Hackers have figured out how to turn an Amazon Echo into a live microphone. First reported by Wired, the attack requires physical access to the device, is limited to pre-2017 Echoes, and would be difficult to deploy at scale. But when successful, it would allow hackers to pull a live feed of all audio within range of the device, even if the wake word hasn’t been said. The method could also allow hackers to remotely retrieve authentication tokens and other sensitive data from the device.
Researcher Mark Barnes laid out the attack in a blog post earlier today. In simple terms, Barnes’ method compromises the device by booting from an inserted SD card — similar to a LiveCD — and uses that access to rewrite the Echo’s firmware. Once the firmware is rewritten, the hacked Echo can send all audio captured by the microphone to a third party, remaining compromised even after the SD card is removed.

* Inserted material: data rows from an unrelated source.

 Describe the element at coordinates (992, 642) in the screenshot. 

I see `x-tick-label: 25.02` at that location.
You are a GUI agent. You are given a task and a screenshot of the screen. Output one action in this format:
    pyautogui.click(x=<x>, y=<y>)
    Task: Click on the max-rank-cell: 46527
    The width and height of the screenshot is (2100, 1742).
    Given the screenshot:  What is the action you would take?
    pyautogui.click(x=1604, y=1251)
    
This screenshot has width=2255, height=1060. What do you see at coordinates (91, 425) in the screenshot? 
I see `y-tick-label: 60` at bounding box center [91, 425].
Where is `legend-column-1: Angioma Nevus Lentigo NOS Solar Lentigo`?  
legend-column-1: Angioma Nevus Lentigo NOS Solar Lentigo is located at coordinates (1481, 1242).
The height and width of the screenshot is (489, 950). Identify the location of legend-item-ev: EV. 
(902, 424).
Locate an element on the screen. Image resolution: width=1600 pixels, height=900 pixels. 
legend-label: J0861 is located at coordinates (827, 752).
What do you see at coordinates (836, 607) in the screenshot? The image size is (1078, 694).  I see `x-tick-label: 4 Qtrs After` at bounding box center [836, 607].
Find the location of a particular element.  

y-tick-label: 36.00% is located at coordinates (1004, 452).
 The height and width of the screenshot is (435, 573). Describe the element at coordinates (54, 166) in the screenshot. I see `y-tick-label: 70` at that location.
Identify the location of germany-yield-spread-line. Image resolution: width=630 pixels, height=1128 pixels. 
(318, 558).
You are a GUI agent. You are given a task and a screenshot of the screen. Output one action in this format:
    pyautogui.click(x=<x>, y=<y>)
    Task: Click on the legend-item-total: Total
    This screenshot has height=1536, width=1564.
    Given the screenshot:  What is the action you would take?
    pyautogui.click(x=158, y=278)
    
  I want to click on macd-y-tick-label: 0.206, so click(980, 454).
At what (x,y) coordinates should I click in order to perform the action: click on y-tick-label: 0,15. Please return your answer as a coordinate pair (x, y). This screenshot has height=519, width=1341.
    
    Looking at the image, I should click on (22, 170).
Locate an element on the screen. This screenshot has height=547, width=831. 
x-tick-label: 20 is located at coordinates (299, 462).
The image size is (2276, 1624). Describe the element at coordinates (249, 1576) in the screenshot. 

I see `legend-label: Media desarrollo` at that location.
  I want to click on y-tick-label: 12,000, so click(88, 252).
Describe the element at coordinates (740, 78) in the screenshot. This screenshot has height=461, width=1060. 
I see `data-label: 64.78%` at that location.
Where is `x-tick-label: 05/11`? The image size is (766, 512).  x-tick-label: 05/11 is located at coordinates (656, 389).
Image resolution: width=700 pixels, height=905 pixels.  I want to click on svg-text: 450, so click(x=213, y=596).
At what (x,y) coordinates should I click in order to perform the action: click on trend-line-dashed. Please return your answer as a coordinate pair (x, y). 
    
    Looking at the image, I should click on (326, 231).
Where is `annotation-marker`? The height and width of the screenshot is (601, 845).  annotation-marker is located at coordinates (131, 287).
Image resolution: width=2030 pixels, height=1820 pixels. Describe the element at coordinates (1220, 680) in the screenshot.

Echo devices made before 2017 could remain vulnerable indefinitely
“Customer trust is very important to us,” Amazon said in a statement. “To help ensure the latest safeguards are in place, as a general rule, we recommend customers purchase Amazon devices from Amazon or a trusted retailer and that they keep their software up-to-date.”
Barnes’ attack only works on the 2015 and 2016 versions of the Echo. The 2017 model makes an internal hardware change that prevents an SD card from operating as an SPI peripheral, a crucial element of the hack. Without moving into SPI mode, the Echo can’t boot directly from the SD card, leaving no way to execute the attack.
While that hardware fix effectively blocks the attack, the nature of the firmware assault makes it very difficult to stop the attack at a software level. Any security patches or other software protections deployed by Amazon would simply be rewritten along with the original firmware. As a result, Echo devices made in 2015 and 2016 are likely to remain vulnerable to the attack indefinitely. Analysts estimate more than 7 million Echo devices were purchased during those years.
“[The attack] does require physical access, which is a major limitation,” Barnes writes in his post. “However, product developers should not take it for granted that their customers won't expose their devices to uncontrolled environments such as hotel rooms.”